From 315bcb6122604c18e6531edd232c84ee59ea38f9 Mon Sep 17 00:00:00 2001
From: j4n <j4n@systemli.org>
Date: Thu, 5 Mar 2026 16:03:46 +0100
Subject: [PATCH 1/4] Make cmping importable as a library

Fix several roadblocks preventing usage of cmping as library:

Changes:
- Add CMPingError exception, replace sys.exit(1) with raise CMPingError()
- Add collection of result tuples in Pinger.results
- Return times of account setup, group join and message time from Pinger
- Add accounts_dir parameter to perform_ping() to allow callers to
  isolate concurrent probes in separate DB directories, avoiding the
  deltachat-rpc-server exclusive lock
- Add timeout support to Pinger
---
 cmping.py | 80 +++++++++++++++++++++++++++++++++++++++++++++----------
 1 file changed, 66 insertions(+), 14 deletions(-)
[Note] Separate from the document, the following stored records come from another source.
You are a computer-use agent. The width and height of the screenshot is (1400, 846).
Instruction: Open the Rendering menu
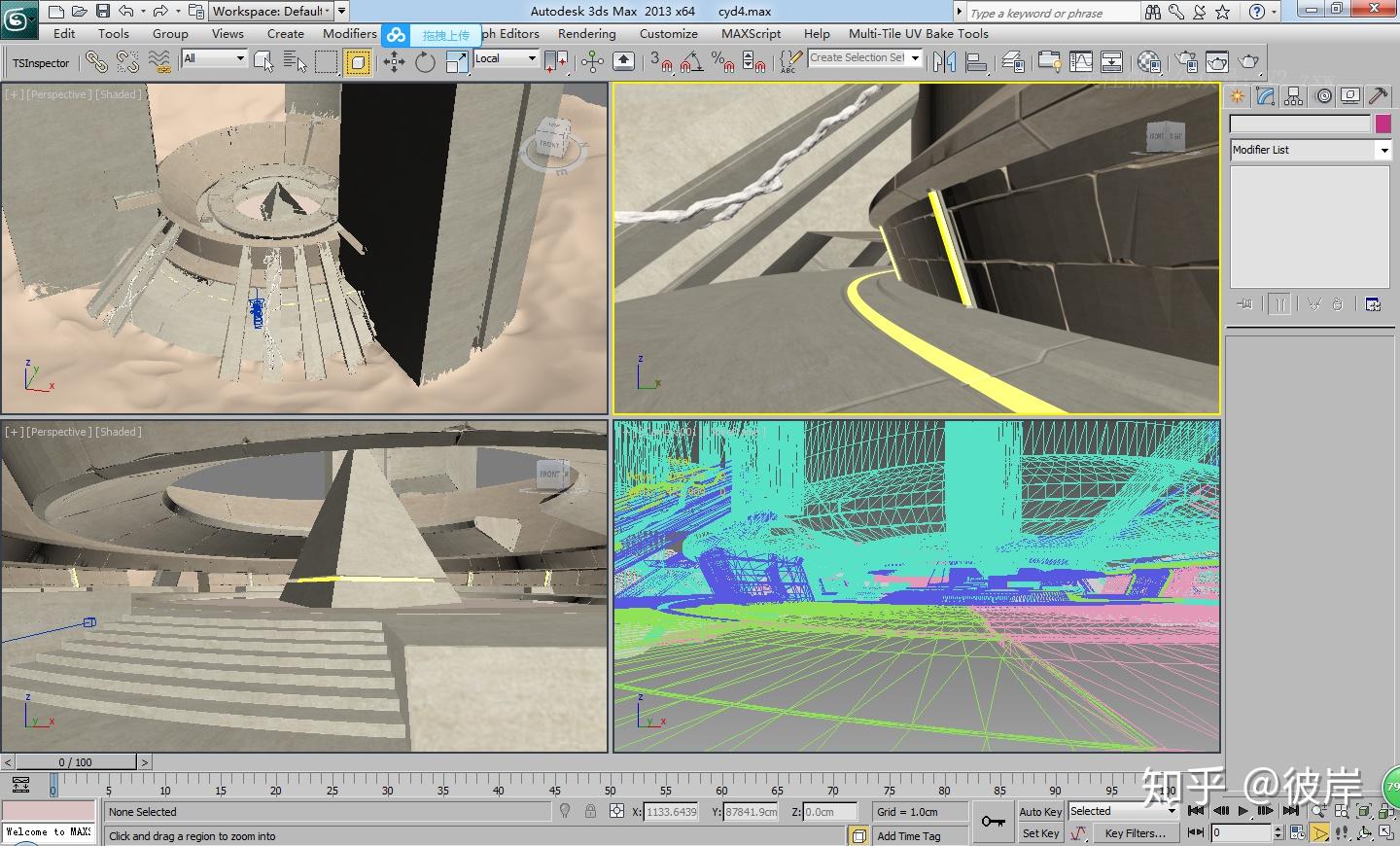pyautogui.click(x=586, y=33)
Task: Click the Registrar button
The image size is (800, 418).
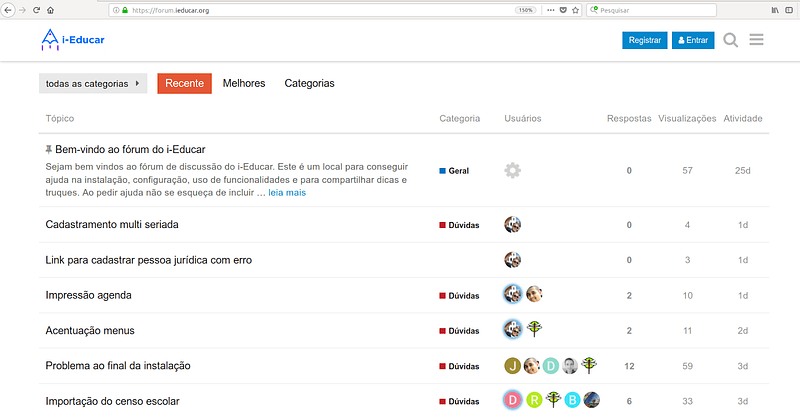Action: 644,40
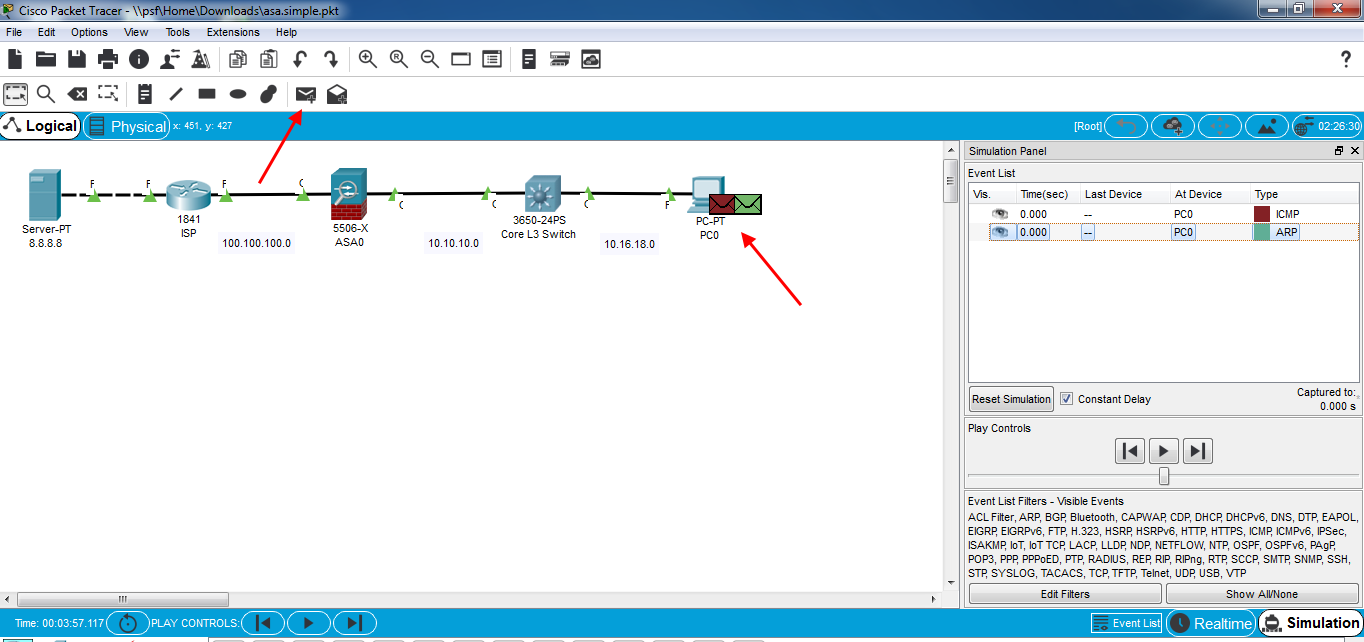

diff --git a/cmping.py b/cmping.py
index a7e6a76..fb977a7 100644
--- a/cmping.py
+++ b/cmping.py
@@ -39,6 +39,12 @@
 from deltachat_rpc_client import DeltaChat, EventType, Rpc
 from xdg_base_dirs import xdg_cache_home
 
+
+class CMPingError(Exception):
+    """Raised when cmping encounters a non-recoverable error during probing."""
+    pass
+
+
 # Spinner characters for progress display
 SPINNER_CHARS = ["⠋", "⠙", "⠹", "⠸", "⠼", "⠴", "⠦", "⠧", "⠇", "⠏"]
 
@@ -192,7 +198,11 @@ def main():
     if not args.relay2:
         args.relay2 = args.relay1
 
-    pinger = perform_ping(args)
+    try:
+        pinger = perform_ping(args)
+    except CMPingError as e:
+        print(f"\r✗ {e}")
+        raise SystemExit(1)
     expected_total = pinger.sent * args.numrecipients
     raise SystemExit(0 if pinger.received == expected_total else 1)
 
@@ -298,8 +308,7 @@ def setup_accounts(args, sender_maker, receiver_maker):
         profiles_created += 1
         print_progress("Setting up profiles", profiles_created, total_profiles, profiles_created)
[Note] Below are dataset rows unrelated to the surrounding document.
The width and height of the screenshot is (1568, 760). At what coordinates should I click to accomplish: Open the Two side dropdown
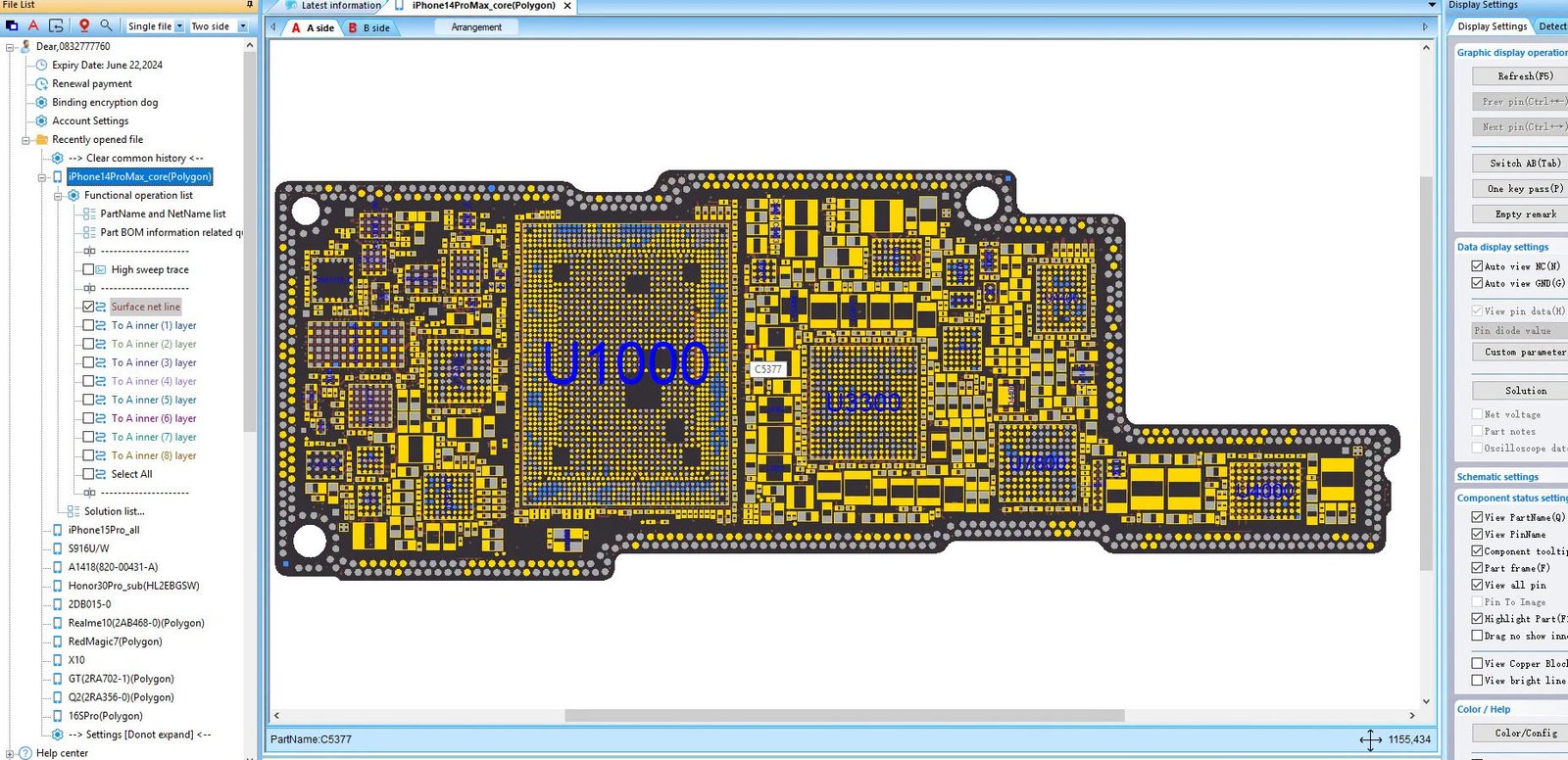point(219,26)
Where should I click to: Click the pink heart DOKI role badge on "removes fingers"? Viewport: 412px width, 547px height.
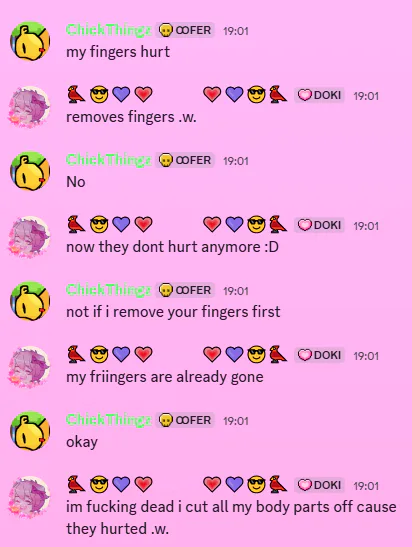click(319, 95)
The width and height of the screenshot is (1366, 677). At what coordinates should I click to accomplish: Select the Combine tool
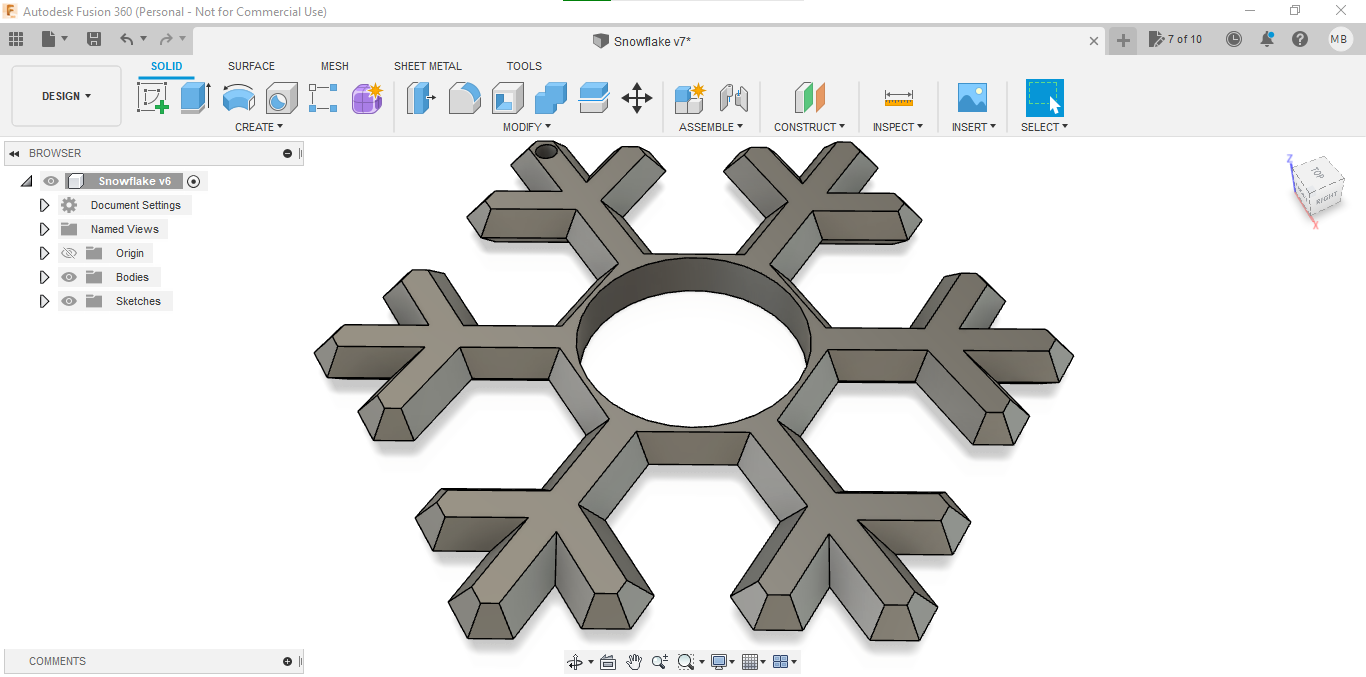coord(551,98)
     except Exception as e:
-        print(f"\r✗ Failed to setup sender profile on {args.relay1}: {e}")
-        sys.exit(1)
+        raise CMPingError(f"Failed to setup sender profile on {args.relay1}: {e}") from e
 
     # Create receiver accounts
     receivers = []
@@ -310,8 +319,9 @@ def setup_accounts(args, sender_maker, receiver_maker):
             profiles_created += 1
             print_progress("Setting up profiles", profiles_created, total_profiles, profiles_created)
         except Exception as e:
-            print(f"\r✗ Failed to setup receiver profile {i+1} on {args.relay2}: {e}")
-            sys.exit(1)
+            raise CMPingError(
+                f"Failed to setup receiver profile {i+1} on {args.relay2}: {e}"
+            ) from e
 
     # Profile setup complete
     print_progress("Setting up profiles", done=True)
@@ -531,8 +541,9 @@ def wait_online_thread():
     wait_thread.join()
 
     if online_error:
-        print(f"\n✗ Timeout or error waiting for profiles to be online: {online_error}")
-        sys.exit(1)
+        raise CMPingError(
+            f"Timeout or error waiting for profiles to be online: {online_error}"
+        ) from online_error
 
     print_progress("Waiting for profiles to be online", done=True)
 
@@ -572,15 +583,23 @@ def wait_online_thread(maker):
         t.join()
 
     if online_errors:
-        print(f"\n✗ Timeout or error waiting for profiles to be online: {online_errors[0]}")
-        sys.exit(1)
+        raise CMPingError(
+            f"Timeout or error waiting for profiles to be online: {online_errors[0]}"
+        ) from online_errors[0]
 
     print_progress("Waiting for profiles to be online", done=True)
 
 
-def perform_ping(args):
+def perform_ping(args, accounts_dir=None, timeout=None):
     """Main ping execution function with timing measurements.
 
+    Args:
+        args: Namespace with relay1, relay2, count, interval, verbose,
+              numrecipients, reset attributes.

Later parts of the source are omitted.